__Work request__
Return a verbatim reproduction of each line, starting at the line with "Image resolution: width=1392" and ending at the last line of the listing below.
========
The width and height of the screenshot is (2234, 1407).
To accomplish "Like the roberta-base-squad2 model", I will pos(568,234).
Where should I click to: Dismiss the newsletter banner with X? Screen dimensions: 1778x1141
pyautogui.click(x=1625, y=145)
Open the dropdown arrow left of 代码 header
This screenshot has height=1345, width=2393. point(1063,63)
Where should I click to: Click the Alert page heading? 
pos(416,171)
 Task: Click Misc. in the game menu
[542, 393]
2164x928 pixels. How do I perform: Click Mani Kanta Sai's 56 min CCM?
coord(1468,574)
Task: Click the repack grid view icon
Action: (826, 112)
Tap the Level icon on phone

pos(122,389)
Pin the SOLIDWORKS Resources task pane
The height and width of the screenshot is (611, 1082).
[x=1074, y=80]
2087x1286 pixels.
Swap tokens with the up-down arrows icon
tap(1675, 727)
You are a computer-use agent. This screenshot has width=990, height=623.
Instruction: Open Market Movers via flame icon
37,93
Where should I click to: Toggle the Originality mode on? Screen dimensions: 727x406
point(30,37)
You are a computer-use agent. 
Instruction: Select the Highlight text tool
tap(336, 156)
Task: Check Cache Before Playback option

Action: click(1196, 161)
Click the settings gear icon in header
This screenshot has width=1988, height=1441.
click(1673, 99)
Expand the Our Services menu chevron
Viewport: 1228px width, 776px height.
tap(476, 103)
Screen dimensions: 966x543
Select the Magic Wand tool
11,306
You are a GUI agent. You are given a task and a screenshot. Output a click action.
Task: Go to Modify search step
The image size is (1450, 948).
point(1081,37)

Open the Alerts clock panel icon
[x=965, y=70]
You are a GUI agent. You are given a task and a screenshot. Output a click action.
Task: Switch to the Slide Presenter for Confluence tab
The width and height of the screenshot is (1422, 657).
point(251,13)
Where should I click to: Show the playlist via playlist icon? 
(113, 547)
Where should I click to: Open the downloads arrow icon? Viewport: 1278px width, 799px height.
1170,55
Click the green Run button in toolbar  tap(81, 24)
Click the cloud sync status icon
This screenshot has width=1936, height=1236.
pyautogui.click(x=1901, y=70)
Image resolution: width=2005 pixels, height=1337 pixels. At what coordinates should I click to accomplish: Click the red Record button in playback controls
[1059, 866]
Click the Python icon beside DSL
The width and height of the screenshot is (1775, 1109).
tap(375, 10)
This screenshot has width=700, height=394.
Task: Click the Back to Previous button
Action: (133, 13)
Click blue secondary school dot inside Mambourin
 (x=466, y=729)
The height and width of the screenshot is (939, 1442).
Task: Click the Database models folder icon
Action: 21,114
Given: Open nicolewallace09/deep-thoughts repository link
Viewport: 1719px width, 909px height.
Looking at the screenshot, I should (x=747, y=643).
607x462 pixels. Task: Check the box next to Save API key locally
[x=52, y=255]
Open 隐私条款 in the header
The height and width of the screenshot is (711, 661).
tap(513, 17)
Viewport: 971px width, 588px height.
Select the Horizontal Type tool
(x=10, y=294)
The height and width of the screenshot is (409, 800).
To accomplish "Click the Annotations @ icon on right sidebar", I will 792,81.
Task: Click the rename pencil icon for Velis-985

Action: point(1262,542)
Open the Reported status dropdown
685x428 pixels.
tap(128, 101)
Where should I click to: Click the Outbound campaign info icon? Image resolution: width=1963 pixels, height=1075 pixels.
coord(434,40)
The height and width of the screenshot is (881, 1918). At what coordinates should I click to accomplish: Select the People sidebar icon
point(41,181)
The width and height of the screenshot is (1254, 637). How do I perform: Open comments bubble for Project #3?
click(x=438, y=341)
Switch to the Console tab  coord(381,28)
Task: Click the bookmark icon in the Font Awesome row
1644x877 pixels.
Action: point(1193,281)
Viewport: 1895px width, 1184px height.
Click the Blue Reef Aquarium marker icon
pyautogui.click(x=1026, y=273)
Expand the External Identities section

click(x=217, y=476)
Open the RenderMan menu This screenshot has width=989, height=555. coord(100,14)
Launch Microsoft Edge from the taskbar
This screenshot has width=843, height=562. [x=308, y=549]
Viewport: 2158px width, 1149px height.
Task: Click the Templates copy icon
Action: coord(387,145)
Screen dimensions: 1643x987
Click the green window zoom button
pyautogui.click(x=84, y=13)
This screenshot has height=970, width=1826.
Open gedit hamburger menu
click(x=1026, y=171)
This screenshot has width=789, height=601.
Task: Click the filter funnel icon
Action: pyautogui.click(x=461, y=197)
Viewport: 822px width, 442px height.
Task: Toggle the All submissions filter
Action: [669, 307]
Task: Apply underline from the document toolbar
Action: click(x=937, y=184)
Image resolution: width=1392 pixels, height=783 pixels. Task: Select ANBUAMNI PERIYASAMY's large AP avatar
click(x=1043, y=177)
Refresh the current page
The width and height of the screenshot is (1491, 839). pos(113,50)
========
__Response to the exercise__
Image resolution: width=1392 pixels, height=783 pixels. Task: Select ANBUAMNI PERIYASAMY's large AP avatar
click(x=1043, y=177)
Refresh the current page
The width and height of the screenshot is (1491, 839). pos(113,50)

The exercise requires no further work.